I have 40 brand new students in that class and they are enthusiastic and very focused. I look forward to introducing them to everyone who joins us. SO come on out and get some practice in!


I want to continue to encourage people to register for the ASU Experience. And if you have never danced before TANGO 101 will be just for you. I can’t stress enough the quality of instruction, the new format that will be explored, and the good time we will have. Here is a list of highlights:

The TEACHERSGraciela Gonzalez

*Graciela Gonzalez will be in town for the festival and for a week. She is available for private lessons. She is the teacher most responsible for changing my dancing. I am honored to have her with us again. Don’t miss out.

Tomas Howlin and Shorey Myers*I had the pleasure of taking a Tango Teachers course with Tomas Howlin last year and respect him highly as a teacher. He has lots of great stories and incredible information to share.

*Jaimes and Christa run the 8th Style School in Seattle. They too come with a breadth of knowledge and in-depth understanding of the dance form. I am happy that they will be joining us!Jaimes and Christa


* There are only 6 classes during the festival. Each class slot is designed with a different concept in mind. For example: the first class on Friday is conceptually about “Walking, The Embrace and Connection”. The teachers who will be teaching at that time have been asked to design a class around that concept. AFTER each class there is a 30 minute PRACTICE slot for you to spend time refining what you learned, dancing, playing, meeting new people OR asking the instructors on hand for more assistance on that particular class.

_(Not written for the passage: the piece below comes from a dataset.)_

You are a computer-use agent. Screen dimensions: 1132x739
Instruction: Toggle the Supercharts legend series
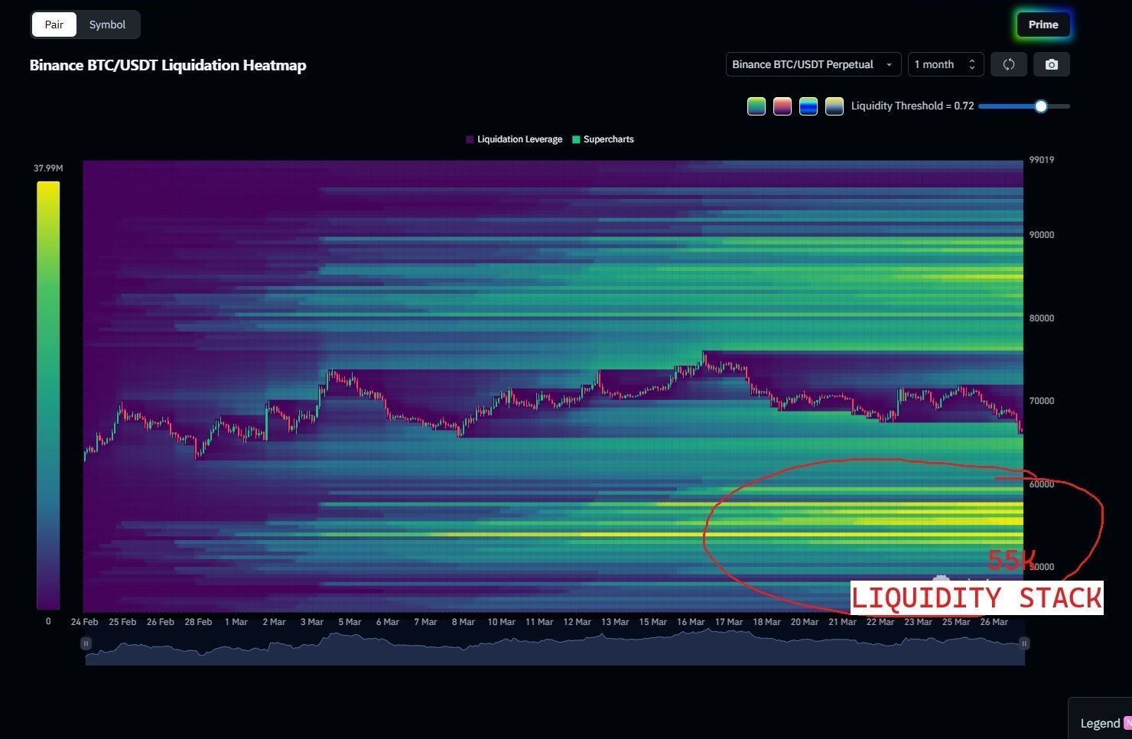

* Take advantage of this new design. We know you’ll love it!

The MILONGAS and the DJ’s

* 5 milongas – plenty of dancing time over the weekend. These include Friday night at the historic Tempe Woman’s Club, Saturday night at the beautiful ASU Art Museum and the all-nighter on the Gammage Promenade, Sunday will be in the Memorial Union with the option of a pasta dinner. There is also an alternative milonga planned for Saturday afternoon.

* Our DJ’s have been chosen by the Tango Club as some of their favorite DJ’s. Mike from Portland milonga scene, Michelle from Albuquerque, Shorey from San Francisco, and our very own Acacia. We love these DJ’s and know how important it is for them to keep us dancing. I know they will.


* This is one of the most economical festivals. ASU Tango Club created the festival for a love of the dance and not for a business. A full pass is just $185.

* Registration is through google checkout. There have been some glitches with it but don’t despair. Just send a check or let me assist.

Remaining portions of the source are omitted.